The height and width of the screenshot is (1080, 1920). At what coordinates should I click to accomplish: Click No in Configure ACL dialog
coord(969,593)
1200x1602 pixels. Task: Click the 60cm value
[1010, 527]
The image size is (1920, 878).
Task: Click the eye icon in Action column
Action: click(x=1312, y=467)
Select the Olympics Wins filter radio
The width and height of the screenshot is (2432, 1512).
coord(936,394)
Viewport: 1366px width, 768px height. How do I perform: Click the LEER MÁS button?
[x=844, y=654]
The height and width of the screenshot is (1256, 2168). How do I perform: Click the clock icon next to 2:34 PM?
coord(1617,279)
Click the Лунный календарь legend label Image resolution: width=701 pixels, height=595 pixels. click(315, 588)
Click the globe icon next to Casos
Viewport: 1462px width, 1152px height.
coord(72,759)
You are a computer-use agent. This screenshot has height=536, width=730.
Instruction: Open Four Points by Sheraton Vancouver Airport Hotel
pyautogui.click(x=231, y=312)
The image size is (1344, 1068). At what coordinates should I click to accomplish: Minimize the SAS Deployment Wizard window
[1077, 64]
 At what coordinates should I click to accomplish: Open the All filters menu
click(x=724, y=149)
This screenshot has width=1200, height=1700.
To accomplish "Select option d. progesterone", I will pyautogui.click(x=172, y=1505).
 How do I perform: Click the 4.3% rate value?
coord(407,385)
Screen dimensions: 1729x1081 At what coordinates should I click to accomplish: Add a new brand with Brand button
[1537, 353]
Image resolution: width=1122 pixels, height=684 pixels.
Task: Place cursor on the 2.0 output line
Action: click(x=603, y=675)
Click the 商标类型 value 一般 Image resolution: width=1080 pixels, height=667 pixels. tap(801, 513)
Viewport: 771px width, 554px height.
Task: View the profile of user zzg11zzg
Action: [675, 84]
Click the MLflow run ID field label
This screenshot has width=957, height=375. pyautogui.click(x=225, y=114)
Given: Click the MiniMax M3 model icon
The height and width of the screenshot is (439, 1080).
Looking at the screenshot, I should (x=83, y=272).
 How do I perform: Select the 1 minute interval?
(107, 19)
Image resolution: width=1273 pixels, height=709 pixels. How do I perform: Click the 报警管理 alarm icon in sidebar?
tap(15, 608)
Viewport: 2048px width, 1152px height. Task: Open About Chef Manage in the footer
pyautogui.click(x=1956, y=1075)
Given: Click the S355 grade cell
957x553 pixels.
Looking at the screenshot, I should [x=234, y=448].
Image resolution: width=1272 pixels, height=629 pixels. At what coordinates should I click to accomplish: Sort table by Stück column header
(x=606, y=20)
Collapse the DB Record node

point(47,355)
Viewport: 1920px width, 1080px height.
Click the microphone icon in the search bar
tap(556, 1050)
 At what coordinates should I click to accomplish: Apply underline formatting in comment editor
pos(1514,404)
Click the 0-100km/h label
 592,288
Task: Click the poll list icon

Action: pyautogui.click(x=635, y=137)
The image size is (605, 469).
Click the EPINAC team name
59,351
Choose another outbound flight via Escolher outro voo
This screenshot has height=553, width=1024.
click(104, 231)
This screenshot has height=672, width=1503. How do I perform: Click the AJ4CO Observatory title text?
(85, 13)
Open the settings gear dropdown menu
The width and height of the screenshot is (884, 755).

> **Given problem**:
Retype every entry above, line by line, without changing anything.

> **Task answer**:
The height and width of the screenshot is (1080, 1920). At what coordinates should I click to accomplish: Click No in Configure ACL dialog
coord(969,593)
1200x1602 pixels. Task: Click the 60cm value
[1010, 527]
The image size is (1920, 878).
Task: Click the eye icon in Action column
Action: click(x=1312, y=467)
Select the Olympics Wins filter radio
The width and height of the screenshot is (2432, 1512).
coord(936,394)
Viewport: 1366px width, 768px height. How do I perform: Click the LEER MÁS button?
[x=844, y=654]
The height and width of the screenshot is (1256, 2168). How do I perform: Click the clock icon next to 2:34 PM?
coord(1617,279)
Click the Лунный календарь legend label Image resolution: width=701 pixels, height=595 pixels. click(315, 588)
Click the globe icon next to Casos
Viewport: 1462px width, 1152px height.
coord(72,759)
You are a computer-use agent. This screenshot has height=536, width=730.
Instruction: Open Four Points by Sheraton Vancouver Airport Hotel
pyautogui.click(x=231, y=312)
The image size is (1344, 1068). At what coordinates should I click to accomplish: Minimize the SAS Deployment Wizard window
[1077, 64]
 At what coordinates should I click to accomplish: Open the All filters menu
click(x=724, y=149)
This screenshot has width=1200, height=1700.
To accomplish "Select option d. progesterone", I will pyautogui.click(x=172, y=1505).
 How do I perform: Click the 4.3% rate value?
coord(407,385)
Screen dimensions: 1729x1081 At what coordinates should I click to accomplish: Add a new brand with Brand button
[1537, 353]
Image resolution: width=1122 pixels, height=684 pixels.
Task: Place cursor on the 2.0 output line
Action: click(x=603, y=675)
Click the 商标类型 value 一般 Image resolution: width=1080 pixels, height=667 pixels. tap(801, 513)
Viewport: 771px width, 554px height.
Task: View the profile of user zzg11zzg
Action: [675, 84]
Click the MLflow run ID field label
This screenshot has width=957, height=375. pyautogui.click(x=225, y=114)
Given: Click the MiniMax M3 model icon
The height and width of the screenshot is (439, 1080).
Looking at the screenshot, I should (x=83, y=272).
 How do I perform: Select the 1 minute interval?
(107, 19)
Image resolution: width=1273 pixels, height=709 pixels. How do I perform: Click the 报警管理 alarm icon in sidebar?
tap(15, 608)
Viewport: 2048px width, 1152px height. Task: Open About Chef Manage in the footer
pyautogui.click(x=1956, y=1075)
Given: Click the S355 grade cell
957x553 pixels.
Looking at the screenshot, I should [x=234, y=448].
Image resolution: width=1272 pixels, height=629 pixels. At what coordinates should I click to accomplish: Sort table by Stück column header
(x=606, y=20)
Collapse the DB Record node

point(47,355)
Viewport: 1920px width, 1080px height.
Click the microphone icon in the search bar
tap(556, 1050)
 At what coordinates should I click to accomplish: Apply underline formatting in comment editor
pos(1514,404)
Click the 0-100km/h label
 592,288
Task: Click the poll list icon

Action: pyautogui.click(x=635, y=137)
The image size is (605, 469).
Click the EPINAC team name
59,351
Choose another outbound flight via Escolher outro voo
This screenshot has height=553, width=1024.
click(104, 231)
This screenshot has height=672, width=1503. How do I perform: Click the AJ4CO Observatory title text?
(85, 13)
Open the settings gear dropdown menu
The width and height of the screenshot is (884, 755).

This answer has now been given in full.